The Best Gig of the Festival was in the evening at the Ham. I have heard Angeline Morrison's Sorrow Songs before -- I think I have even listened to the album -- but it really clicked with me tonight. It's a series of self written songs in a traditional style, trying to come up with an alternative folk tradition about black British history. Which makes it, er, quite bleak in places. The song about Fanny Johnson, a slave whose stuffed hand was put on display in a glass case by her loving owners (and remained there until the 1990s) is genuinely shocking. But there's some hope and affection as well: the set finishes with Slave No More, about a slave who was set up in business when his "master" died and was buried alongside him. (And also one, shanty style, about Billy Waters, the same disabled fiddle playing beggar who Martin Simpson did a tribute to earlier.) The singing is exquisite; but the band (including Cohen Braithwaite-Kilcoyne, one third of Granny's Attic and probably the best box player in the world) pushed it to a whole nother level. The second half of the evening was the mighty O'Hooley and Tidow.
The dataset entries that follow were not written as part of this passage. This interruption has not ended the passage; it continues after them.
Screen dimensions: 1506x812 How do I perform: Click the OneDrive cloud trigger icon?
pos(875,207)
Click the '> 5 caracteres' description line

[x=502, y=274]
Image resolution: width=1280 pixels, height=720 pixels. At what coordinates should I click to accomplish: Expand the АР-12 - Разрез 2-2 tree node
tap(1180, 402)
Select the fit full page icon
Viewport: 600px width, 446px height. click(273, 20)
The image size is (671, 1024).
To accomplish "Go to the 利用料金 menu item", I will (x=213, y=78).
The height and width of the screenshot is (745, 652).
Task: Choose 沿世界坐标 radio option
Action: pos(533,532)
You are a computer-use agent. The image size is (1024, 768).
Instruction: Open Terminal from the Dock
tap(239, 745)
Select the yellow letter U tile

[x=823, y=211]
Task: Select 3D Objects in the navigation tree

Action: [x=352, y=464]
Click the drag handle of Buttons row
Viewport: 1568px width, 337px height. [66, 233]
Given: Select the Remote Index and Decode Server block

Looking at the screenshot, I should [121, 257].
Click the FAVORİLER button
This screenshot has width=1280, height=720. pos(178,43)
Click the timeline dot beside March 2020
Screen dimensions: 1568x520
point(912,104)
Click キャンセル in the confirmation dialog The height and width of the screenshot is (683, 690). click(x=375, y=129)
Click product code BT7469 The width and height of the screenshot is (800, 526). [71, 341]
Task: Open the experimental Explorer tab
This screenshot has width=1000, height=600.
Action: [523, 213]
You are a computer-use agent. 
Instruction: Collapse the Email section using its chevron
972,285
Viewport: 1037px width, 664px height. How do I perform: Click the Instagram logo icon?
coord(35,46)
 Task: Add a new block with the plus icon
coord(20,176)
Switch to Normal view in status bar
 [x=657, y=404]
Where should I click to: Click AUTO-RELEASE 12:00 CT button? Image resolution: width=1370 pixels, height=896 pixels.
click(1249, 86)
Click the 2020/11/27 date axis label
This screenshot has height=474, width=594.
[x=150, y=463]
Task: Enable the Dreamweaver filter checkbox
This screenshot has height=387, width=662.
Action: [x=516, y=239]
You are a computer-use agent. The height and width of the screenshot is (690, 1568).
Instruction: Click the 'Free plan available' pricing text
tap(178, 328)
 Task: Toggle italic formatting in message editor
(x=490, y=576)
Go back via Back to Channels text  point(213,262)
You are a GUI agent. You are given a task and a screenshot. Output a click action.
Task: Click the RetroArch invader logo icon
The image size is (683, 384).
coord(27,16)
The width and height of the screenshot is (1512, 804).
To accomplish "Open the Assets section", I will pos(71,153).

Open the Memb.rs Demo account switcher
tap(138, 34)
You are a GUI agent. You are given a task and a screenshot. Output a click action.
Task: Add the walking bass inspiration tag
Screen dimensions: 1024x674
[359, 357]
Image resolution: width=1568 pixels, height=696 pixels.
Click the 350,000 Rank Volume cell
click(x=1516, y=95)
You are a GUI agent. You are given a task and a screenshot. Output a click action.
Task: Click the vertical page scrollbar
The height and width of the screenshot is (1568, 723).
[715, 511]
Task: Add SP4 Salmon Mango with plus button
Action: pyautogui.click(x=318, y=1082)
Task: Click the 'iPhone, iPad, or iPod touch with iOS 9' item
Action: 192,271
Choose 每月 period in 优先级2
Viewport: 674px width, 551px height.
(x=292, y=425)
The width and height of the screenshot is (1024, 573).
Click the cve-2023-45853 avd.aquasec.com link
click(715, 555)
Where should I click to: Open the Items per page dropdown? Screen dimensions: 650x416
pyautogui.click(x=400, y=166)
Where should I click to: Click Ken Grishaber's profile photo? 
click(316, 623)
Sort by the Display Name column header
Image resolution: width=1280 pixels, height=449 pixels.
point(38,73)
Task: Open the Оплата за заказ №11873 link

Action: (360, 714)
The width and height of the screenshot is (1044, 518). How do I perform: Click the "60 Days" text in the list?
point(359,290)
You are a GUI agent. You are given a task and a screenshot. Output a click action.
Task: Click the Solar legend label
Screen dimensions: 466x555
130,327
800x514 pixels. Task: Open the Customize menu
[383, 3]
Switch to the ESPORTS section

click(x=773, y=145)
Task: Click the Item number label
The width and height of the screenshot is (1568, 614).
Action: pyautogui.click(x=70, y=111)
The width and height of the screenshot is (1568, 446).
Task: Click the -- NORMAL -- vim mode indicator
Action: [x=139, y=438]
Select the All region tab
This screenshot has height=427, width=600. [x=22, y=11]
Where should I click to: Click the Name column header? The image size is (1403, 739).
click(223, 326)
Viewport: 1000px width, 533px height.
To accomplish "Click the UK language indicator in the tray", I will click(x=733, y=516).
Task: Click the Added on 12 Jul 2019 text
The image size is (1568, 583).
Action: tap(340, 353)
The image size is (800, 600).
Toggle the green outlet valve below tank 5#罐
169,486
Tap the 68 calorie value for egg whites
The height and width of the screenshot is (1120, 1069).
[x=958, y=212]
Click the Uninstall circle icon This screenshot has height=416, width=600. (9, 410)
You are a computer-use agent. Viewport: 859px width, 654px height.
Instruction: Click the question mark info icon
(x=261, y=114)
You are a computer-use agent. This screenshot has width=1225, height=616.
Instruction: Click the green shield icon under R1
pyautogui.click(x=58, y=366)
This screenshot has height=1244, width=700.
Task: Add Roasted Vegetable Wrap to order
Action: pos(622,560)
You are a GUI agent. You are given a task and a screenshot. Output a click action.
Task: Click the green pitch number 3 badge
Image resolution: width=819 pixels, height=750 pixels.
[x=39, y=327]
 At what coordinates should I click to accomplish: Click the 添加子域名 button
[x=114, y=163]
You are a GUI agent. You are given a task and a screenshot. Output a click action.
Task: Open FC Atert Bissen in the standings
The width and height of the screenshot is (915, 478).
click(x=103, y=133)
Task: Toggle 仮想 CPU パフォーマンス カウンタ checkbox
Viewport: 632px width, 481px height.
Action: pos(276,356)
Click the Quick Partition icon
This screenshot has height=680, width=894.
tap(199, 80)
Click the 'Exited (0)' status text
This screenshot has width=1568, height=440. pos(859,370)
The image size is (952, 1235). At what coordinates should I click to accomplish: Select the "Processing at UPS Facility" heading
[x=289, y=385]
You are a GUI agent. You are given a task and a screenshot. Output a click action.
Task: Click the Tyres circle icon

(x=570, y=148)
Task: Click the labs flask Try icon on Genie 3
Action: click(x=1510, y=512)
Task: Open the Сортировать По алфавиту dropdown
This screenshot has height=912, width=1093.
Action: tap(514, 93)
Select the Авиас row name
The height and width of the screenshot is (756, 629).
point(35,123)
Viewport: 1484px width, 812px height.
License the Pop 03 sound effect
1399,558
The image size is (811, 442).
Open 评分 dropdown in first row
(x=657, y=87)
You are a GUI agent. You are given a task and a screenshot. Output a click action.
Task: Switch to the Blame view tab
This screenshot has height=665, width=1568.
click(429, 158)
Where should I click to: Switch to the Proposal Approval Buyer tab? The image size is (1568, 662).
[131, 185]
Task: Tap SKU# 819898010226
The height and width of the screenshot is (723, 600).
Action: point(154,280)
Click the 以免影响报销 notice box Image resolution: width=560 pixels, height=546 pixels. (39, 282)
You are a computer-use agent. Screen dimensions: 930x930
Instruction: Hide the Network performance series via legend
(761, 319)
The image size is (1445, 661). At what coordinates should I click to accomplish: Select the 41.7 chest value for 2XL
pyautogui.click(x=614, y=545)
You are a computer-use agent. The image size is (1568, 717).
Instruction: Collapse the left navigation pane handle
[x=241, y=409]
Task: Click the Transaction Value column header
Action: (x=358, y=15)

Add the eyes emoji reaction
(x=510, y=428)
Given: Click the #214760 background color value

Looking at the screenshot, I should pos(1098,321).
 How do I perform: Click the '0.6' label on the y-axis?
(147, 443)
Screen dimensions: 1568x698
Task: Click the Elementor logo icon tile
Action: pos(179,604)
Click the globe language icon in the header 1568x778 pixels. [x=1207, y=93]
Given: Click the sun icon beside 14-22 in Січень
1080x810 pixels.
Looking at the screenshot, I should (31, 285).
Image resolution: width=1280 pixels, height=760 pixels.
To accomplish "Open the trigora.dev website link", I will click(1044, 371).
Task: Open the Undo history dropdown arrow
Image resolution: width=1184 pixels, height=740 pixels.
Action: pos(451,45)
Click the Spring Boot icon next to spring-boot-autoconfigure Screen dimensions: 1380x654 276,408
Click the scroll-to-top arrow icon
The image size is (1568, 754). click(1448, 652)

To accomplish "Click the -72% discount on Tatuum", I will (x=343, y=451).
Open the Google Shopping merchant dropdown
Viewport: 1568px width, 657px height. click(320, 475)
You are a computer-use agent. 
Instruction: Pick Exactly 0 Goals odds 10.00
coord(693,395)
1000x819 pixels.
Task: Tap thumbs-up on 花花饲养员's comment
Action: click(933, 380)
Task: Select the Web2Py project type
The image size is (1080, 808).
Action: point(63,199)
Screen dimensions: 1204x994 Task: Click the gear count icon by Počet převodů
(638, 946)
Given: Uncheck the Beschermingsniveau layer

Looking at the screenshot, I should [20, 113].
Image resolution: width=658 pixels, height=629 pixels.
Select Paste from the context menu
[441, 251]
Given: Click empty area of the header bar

A sentimental song about watching a neighbour take his crippled dog for one last walk, just as their baby was taking his first steps. The slightly silly one about Beryl the champion cyclist. A thought provoking one, new to me, about the duo's autism diagnosis.  And (not surprisingly) the set and therefore the festival finished with the audience splitting into two halves to sing the chorus of a certain ditty about a cross-dressed Yorkshire business woman. She's gentleman Jack behind their back, behind their back she's gentleman Jack. Someone should turn it into a TV show.

And apart from slightly too many drinks in the Bedford and another drop-in to the Middle-bar (where the week finishes with a deranged in a good sense rendition of "I am the music man and I come from down your way") that's it for another year.


Friday, August 09, 2024

Sidmouth Folk Diary : Thursday

Well that was just about the perfect end of the festival.

Someone has brought marshmallows to the Bulverton bonfire. There are some families with small kids, although I would have thought it was past their bed times. A young guy with an astonishing voice joins in towards the end. Rory McCloud does a good bye song, imitating the sound of a phone with his mouth harp and pretending to take a call from his auntie. A man with a guitar does “which side are you on”.

There are some anti war songs, Johnny No Legs maybe and one by Rory about not never needing a gun. On a wild whim I volunteer to sing my favourite pro war song — Woody Guthrie’s “good people what are we waiting on”. Rory and the man with the guitar bravely improvise around my noise. The other marshmallows toaster join in with “all you fascists bound to loose” which actually comes from a different song.

At about 2.15 am the guitar man apologizes for being corny, and sings Who Knows Where The Time Goes at the dying embers. 

As I say, the perfect way to end the festival. There is actually a whole nother day to go.

# The Middle Bar singing session finished on time, so unfortunately I didn’t miss The Breath (who were opening up for Martin Simpson.

#Martin Simpson sang Deportees, which he says is about dehumanizing migrants, and stuck to his promise to sing Palaces of Gold an every gig until the Grenville Tower families get justice. A new song about a one legged black nineteenth century London fiddler, to a shantyish tune. And one about his Dad, of course…

#There is a version of Another Man’s Wedding, where, instead of wondering how many strawberries grow in the salt sea, the jilted lover ties a yellow ribbon all around his hat.

# Hey John Barleycorn and Ten Thousand Miles away are synthetic folk songs invented by a music hall singer.